東京 渋谷区の複合施設に展示されていたネコのオブジェが無断で異なるデザインに変更されたのは「著作権の侵害にあたる」として作者がオブジェを所有する企業に抗議していたことが分かりました。
その後、オブジェは作者に返還され、企業側は配慮を欠く対応だったとして謝罪したということです。
都内に住む現代美術作家の吉田朗さんは、大手不動産会社が渋谷区内に開発した複合施設のレストランに展示するオブジェの制作を依頼されました。
吉田さんは招き猫をモチーフとしたオブジェを完成させ、2020年から展示されていましたが、その後、ネコのデザインが突然、黒を基調にしたものに無断で変更されたということです。
吉田さんはSNSで初めてこのことを知り、オブジェを所有する企業に対して「作者に無断で姿を変えるのは著作権の侵害にあたる」と抗議したということです。

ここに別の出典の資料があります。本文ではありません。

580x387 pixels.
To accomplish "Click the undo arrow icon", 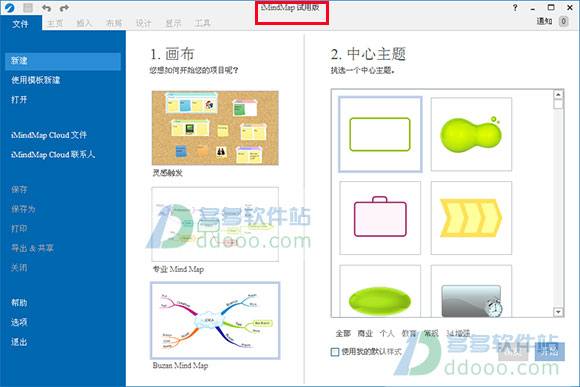I will coord(46,8).
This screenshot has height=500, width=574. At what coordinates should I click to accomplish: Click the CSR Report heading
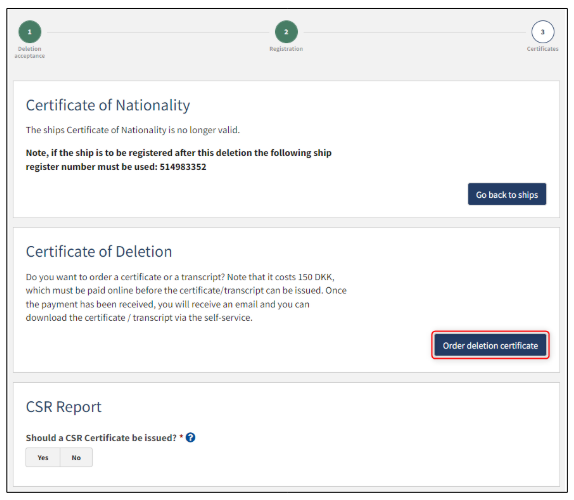64,407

その後、オブジェは吉田さんのもとに、変更されたデザインのまま、返還されました。
吉田さんは「このネコのオブジェは海外のお客さんを意識して、日本的なイメージで赤と白を基調としました。設置される場所が渋谷駅のハチ公像と対角になるので、このネコも愛される作品になってほしいという思いを込めました」と振り返ります。
そのうえで、デザインが無断で変更されたことについては「なぜこんなことをするのかショックでした。思いやコンセプトを含めて全く違うものにされて大きく踏みにじられました。美術作品に対する最低限の理解と敬意があればここまでの事態にはならなかったはずです」と話していました。
オブジェを所有していた三井不動産は、アーティストへの配慮を欠く対応だったことを認めて、謝罪したということです。
芸術作品と著作権法に詳しい武蔵野美術大学の志田陽子教授は「アートにはそれを購入した人にも、無断で改変することはできない著作者人格権という考え方がある。特に今回は作品を第三者の目に触れる場所に展示していたことに問題があった」と指摘しています。